Since we are on the topic of “bioavailable,” vitamin production is another key element. When fermenting foods, vitamin levels are greatly increased.
Example:
Vitamins found in pulque (fermented plant sap traditional to Mexico) have an increase of:
- Thiamine by 24mg
- Niacin by 461mg
- Riboflavin by 15mg
Since most of you won’t be making pulque, let’s look at the well known sauerkraut. Raw, unfermented cabbage has a vitamin C content of roughly 30mg per cup. Once the cabbage has fully fermented, it has a vitamin C content ranging from 57mg to 695mg per cup. I’d say that’s a pretty decent increase in nutritional value!
Digestibility

Another benefit to fermentation is the digestibility factor. Plant foods are made up of varying amounts of cellulose, an indigestible fiber. Let’s look at herbivores for an active example of cellulose in the diet. The plants stay in their digestive systems a long time. This allows the microorganisms residing in their digestive tracts enough time to break down the cellulose. For humans, we also need the help of microorganisms in digesting cellulose. Cue fermentation! The enzymes produced by bacteria during fermentation break down the cellulose into sugars that the body can utilize.

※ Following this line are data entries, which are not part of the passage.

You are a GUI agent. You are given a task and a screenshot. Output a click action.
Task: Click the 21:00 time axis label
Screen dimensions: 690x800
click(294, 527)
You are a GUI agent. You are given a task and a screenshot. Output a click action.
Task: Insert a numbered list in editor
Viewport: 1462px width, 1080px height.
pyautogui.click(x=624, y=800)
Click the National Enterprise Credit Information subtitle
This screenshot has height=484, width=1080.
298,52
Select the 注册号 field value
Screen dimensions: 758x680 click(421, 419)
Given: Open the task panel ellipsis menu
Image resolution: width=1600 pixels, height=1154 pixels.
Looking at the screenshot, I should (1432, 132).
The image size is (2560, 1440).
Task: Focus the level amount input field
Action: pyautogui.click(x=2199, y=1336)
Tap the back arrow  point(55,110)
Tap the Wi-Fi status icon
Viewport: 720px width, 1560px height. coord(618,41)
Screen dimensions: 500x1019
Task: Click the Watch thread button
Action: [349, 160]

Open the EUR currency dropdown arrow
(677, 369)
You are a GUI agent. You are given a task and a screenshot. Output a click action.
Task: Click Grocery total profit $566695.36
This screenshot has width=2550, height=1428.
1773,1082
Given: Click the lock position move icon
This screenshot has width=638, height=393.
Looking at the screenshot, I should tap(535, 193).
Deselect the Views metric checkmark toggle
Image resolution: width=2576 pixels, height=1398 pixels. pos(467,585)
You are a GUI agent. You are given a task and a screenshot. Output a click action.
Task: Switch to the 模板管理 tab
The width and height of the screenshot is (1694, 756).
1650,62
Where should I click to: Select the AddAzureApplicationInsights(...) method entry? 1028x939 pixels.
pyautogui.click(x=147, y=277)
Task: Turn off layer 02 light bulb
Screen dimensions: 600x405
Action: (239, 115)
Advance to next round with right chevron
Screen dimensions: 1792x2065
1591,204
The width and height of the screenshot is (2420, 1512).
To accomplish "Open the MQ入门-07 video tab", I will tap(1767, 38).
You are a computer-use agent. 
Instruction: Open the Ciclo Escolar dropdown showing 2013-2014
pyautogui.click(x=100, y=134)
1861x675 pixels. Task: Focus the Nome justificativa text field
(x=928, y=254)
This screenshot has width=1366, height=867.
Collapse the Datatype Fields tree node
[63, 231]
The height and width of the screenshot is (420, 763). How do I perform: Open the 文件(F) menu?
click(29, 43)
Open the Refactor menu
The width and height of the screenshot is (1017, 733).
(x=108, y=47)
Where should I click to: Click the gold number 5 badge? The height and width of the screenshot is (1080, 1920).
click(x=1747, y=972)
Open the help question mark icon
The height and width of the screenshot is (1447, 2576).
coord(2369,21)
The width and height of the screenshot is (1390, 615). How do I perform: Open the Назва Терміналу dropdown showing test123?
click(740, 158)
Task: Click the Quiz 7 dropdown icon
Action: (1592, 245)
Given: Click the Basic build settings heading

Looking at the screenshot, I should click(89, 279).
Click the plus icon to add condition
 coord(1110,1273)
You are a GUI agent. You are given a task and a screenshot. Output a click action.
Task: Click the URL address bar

Probiotics/Medicinal Benefit

As mentioned earlier, some LABs and molds have the ability to produce antibiotics and bacteriocins. Fermenting prevents food spoilage, and therefore infection by harmful pathogens. Its byproducts also have a cancer preventative attribute, as well as a positive impact on the gut microbial flora. In addition, some studies have shown medicinal benefits of fermentation including:
Anti–
- oxidant
- microbial
- fungal
- inflammatory
- diabetic
- atherosclerotic
Fermenting Science, Benefit and the Future
I feel like all aspects regarding the science of fermentation and its benefits have been covered! However, every topic I briefly touched on has a thousand other avenues to explore. The world of fermentation science is abounding and fascinating, and also sorely under researched. Even so, that seems to be on the uprise due to the demand for healthier foods.
The benefit, then, of making your own fermented foods is that it will be much cheaper than any convenience health food that is commercially produced and sold at stores or shops. What’s more, the commercially produced health foods have to maintain a consistent standard, and that usually involves some type of pasteurization. This is not what we want when talking about fermenting, because it will essentially kill all of your beneficial bacteria/probiotics you worked so hard to create. So do your body and your checkbook a favor and have fun in the kitchen making your own fermented foods!